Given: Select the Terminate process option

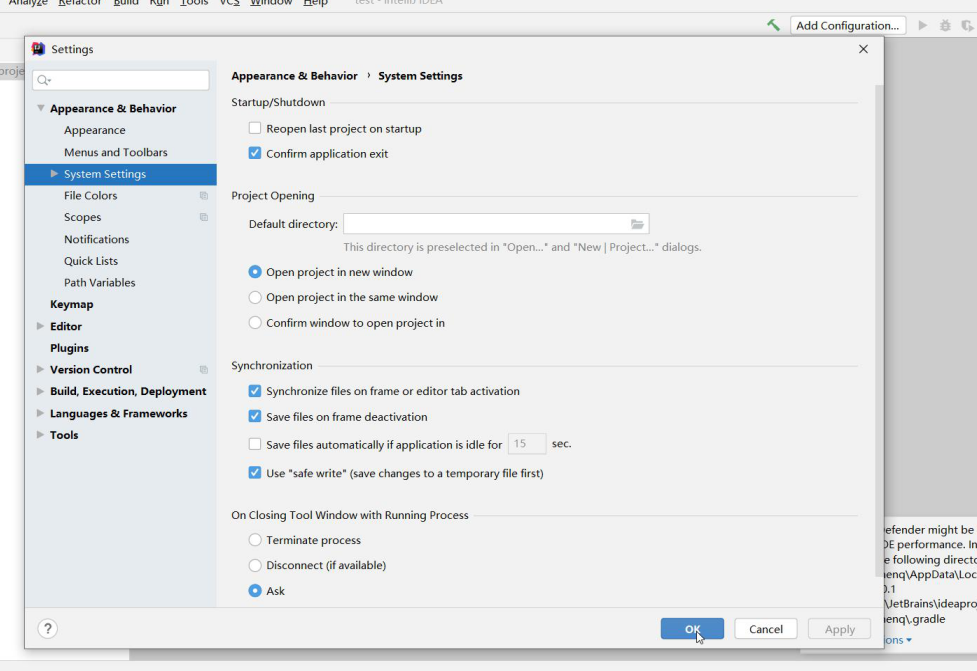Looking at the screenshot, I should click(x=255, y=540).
-------------------------
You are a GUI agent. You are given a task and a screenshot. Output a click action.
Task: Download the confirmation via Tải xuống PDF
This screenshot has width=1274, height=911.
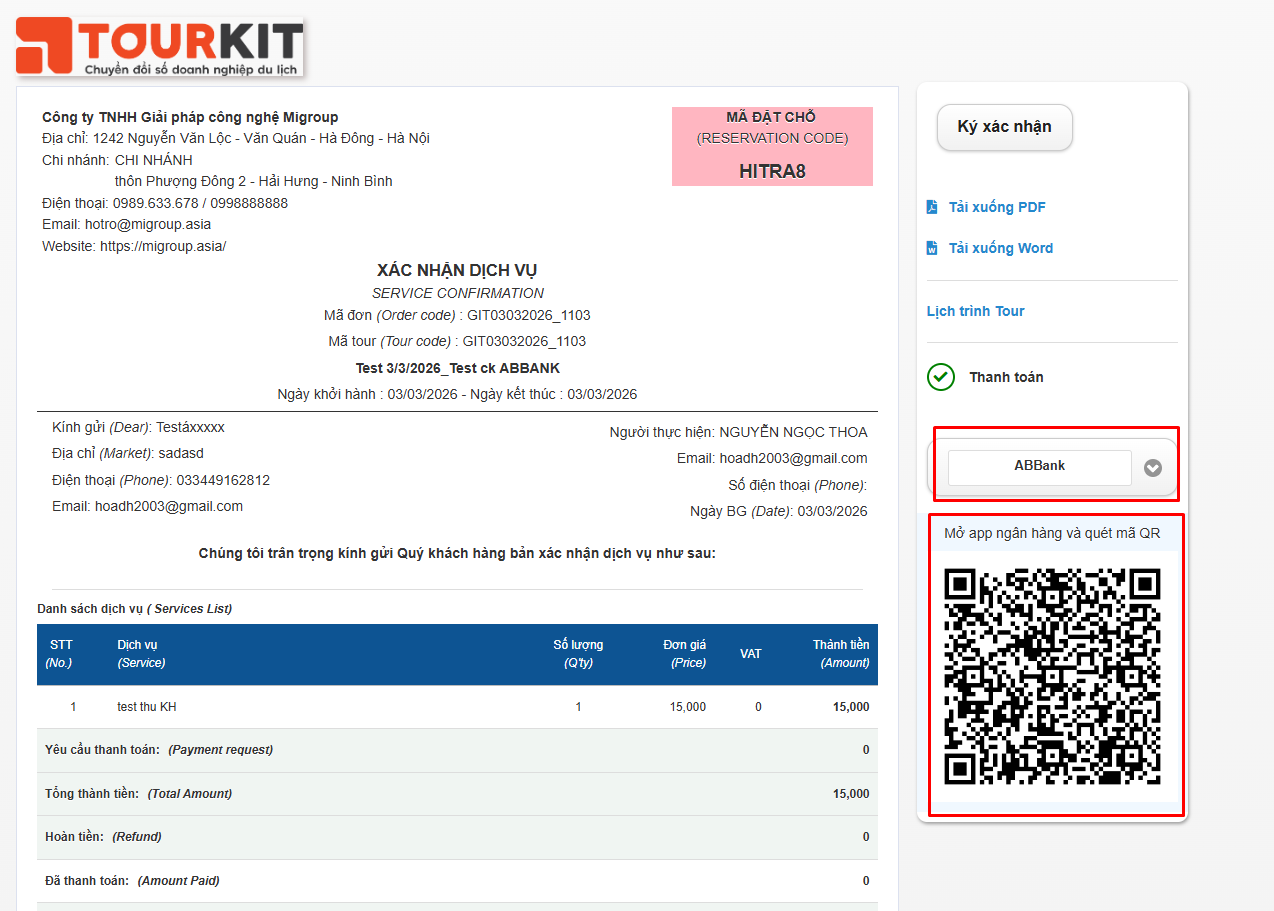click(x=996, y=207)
-------------------------
> **Exercise brief**:
Please copy out every line from the one containing "You are a GUI" down to the one containing "click(x=996, y=207)", both included, with the pictures left out.

> **Result for this task**:
You are a GUI agent. You are given a task and a screenshot. Output a click action.
Task: Download the confirmation via Tải xuống PDF
This screenshot has width=1274, height=911.
click(x=996, y=207)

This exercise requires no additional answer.